§ Extracted entries:
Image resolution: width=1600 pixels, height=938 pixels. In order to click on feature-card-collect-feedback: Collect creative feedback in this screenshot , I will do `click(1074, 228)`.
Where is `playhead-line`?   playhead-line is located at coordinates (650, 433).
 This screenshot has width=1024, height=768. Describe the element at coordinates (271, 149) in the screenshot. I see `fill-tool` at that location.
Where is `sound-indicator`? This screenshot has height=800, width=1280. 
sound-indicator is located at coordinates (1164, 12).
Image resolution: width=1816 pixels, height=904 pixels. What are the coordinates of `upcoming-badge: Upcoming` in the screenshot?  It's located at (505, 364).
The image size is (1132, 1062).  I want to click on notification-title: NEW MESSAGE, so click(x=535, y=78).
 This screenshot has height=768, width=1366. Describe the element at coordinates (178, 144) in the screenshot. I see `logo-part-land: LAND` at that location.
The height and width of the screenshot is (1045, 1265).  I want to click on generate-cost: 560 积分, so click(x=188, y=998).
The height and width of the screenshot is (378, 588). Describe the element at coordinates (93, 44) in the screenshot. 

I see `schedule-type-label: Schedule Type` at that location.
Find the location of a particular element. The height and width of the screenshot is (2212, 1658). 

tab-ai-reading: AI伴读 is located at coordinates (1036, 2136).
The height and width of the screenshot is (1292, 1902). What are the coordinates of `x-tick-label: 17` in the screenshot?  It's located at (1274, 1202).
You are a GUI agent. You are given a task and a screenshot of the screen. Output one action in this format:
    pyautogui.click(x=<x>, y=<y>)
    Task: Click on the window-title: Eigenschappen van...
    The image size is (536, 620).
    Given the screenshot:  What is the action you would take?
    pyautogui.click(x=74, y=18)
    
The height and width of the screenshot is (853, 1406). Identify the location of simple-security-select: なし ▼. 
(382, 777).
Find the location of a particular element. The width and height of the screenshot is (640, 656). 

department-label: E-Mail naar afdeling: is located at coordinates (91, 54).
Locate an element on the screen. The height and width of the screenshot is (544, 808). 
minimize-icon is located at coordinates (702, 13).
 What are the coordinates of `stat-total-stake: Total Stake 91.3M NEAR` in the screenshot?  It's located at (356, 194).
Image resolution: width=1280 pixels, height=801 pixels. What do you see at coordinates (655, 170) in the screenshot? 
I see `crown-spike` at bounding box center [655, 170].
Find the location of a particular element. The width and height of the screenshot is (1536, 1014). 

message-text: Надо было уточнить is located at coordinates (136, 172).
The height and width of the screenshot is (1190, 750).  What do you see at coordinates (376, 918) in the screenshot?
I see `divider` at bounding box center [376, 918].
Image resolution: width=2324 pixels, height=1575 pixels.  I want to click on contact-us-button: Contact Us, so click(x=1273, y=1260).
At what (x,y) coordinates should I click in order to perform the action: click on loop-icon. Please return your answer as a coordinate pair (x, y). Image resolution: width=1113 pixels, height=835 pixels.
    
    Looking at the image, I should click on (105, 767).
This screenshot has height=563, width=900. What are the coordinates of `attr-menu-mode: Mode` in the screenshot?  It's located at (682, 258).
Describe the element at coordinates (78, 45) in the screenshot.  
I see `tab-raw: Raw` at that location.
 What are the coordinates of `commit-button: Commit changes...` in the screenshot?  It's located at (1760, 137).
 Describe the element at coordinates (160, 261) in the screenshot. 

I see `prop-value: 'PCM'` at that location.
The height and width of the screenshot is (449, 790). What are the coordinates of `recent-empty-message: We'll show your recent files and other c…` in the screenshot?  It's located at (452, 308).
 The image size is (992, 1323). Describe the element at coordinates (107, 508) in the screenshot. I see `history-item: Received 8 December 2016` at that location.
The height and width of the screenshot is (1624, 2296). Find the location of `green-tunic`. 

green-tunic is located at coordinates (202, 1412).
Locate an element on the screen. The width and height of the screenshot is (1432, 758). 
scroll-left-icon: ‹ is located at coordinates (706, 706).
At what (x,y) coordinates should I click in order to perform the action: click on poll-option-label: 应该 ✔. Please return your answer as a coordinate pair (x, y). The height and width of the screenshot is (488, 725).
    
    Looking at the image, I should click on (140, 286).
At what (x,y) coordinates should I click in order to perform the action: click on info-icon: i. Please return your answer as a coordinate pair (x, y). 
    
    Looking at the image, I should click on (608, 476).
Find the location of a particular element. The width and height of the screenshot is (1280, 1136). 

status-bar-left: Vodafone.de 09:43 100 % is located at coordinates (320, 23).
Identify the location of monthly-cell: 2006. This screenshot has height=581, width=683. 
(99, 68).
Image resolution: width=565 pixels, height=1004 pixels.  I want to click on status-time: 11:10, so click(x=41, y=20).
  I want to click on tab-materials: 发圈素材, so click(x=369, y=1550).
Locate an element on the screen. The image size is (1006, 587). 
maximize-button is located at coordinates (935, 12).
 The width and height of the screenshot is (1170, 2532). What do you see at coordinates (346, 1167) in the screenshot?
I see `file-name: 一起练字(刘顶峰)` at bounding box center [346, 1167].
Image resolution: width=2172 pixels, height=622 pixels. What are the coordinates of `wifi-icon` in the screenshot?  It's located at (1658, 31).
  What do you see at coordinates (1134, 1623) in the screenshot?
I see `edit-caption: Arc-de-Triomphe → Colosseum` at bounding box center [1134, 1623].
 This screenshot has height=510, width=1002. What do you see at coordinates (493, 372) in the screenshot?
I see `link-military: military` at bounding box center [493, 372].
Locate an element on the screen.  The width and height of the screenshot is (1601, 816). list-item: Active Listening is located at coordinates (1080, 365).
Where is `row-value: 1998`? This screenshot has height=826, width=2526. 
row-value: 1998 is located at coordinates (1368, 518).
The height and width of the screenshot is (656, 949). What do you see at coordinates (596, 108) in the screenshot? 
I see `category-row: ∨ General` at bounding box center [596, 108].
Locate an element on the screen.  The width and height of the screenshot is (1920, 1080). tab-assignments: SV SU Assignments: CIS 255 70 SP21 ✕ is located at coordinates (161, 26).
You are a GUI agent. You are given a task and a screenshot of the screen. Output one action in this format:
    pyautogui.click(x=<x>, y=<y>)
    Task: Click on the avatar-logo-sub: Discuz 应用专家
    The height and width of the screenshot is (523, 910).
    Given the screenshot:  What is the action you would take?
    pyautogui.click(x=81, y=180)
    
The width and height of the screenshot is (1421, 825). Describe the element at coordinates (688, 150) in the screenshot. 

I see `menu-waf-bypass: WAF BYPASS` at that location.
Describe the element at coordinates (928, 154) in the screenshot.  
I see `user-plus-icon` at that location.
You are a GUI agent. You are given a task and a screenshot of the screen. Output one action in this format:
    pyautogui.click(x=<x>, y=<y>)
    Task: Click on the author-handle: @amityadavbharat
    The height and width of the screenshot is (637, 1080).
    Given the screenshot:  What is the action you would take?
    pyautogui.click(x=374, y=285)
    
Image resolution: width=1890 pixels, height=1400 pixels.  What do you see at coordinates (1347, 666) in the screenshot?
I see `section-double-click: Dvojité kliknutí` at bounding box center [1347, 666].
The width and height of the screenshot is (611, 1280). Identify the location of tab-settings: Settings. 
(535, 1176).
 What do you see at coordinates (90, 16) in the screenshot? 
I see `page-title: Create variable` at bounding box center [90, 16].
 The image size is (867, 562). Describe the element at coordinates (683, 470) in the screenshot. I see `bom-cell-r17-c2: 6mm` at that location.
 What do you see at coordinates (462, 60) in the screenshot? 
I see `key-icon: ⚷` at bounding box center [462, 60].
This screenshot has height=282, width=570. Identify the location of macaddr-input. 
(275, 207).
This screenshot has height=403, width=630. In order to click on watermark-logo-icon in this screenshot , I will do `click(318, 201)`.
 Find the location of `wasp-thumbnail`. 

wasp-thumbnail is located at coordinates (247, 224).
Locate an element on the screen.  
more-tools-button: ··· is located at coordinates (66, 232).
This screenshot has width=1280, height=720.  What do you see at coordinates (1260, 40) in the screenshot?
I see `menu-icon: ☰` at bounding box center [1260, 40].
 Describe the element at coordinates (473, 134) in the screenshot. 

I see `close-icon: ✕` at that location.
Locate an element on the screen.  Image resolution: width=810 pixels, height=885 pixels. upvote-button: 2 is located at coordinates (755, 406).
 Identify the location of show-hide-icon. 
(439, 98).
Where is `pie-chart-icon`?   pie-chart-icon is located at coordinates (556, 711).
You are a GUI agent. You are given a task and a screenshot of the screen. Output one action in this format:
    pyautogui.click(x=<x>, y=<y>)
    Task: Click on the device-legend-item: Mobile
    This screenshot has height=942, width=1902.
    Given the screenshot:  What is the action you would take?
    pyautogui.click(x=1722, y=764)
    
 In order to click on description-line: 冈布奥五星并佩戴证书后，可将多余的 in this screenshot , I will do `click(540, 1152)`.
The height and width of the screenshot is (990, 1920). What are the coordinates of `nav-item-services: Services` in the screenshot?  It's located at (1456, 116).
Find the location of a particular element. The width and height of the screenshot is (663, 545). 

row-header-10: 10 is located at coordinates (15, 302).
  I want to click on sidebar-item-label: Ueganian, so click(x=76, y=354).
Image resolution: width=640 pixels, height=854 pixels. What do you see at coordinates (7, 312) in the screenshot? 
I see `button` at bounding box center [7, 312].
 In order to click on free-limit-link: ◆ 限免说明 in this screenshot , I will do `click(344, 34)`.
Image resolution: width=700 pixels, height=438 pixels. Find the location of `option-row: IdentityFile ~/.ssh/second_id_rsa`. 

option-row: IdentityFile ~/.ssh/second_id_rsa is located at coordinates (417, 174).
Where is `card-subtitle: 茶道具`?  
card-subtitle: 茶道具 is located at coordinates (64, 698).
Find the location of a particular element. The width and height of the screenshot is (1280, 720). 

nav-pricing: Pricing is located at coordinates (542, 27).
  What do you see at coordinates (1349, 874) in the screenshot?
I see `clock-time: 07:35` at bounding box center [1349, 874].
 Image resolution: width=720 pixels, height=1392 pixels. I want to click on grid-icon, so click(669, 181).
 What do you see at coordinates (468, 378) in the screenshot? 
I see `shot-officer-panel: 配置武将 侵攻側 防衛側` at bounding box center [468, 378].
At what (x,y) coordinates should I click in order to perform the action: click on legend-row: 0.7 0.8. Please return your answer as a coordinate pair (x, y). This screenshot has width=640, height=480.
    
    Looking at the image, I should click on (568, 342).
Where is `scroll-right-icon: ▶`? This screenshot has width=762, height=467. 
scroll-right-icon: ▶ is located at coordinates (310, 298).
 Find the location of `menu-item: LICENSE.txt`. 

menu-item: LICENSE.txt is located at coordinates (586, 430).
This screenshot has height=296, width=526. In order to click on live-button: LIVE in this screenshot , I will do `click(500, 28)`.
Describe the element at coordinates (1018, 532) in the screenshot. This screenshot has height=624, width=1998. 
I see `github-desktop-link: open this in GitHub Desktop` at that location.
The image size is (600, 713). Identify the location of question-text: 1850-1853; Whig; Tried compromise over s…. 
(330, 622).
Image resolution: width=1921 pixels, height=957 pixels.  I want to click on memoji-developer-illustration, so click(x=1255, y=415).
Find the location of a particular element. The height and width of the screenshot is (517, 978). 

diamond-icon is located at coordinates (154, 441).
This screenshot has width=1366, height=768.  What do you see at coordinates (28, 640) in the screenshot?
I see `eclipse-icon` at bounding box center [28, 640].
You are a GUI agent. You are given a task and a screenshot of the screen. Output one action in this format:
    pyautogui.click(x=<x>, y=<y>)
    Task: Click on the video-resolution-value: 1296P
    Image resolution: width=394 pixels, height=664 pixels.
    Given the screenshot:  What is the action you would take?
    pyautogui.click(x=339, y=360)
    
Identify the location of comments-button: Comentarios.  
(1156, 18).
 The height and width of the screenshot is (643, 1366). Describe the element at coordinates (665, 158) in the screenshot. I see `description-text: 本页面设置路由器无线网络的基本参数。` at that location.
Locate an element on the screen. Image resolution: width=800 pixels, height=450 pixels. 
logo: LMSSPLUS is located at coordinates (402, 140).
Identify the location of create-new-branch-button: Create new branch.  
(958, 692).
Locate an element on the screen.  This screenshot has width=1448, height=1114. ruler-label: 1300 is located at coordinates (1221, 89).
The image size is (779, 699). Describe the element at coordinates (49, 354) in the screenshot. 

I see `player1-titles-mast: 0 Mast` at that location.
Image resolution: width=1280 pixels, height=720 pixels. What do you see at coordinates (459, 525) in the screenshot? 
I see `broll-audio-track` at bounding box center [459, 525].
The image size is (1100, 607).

§ To-do item: Lay out the lines between the one holding "The height and width of the screenshot is (1190, 750)." and the one holding "Image resolution: width=2324", inclusive, as a two-column CSV with the headers input and output, one row for each input and its output. Put each in a single quoted field, with line breaks replaced by spaces.

§ Written response:
input,output
"The height and width of the screenshot is (1190, 750).","What do you see at coordinates (376, 918) in the screenshot? I see `divider` at bounding box center [376, 918]."
"Image resolution: width=2324 pixels, height=1575 pixels.","I want to click on contact-us-button: Contact Us, so click(x=1273, y=1260)."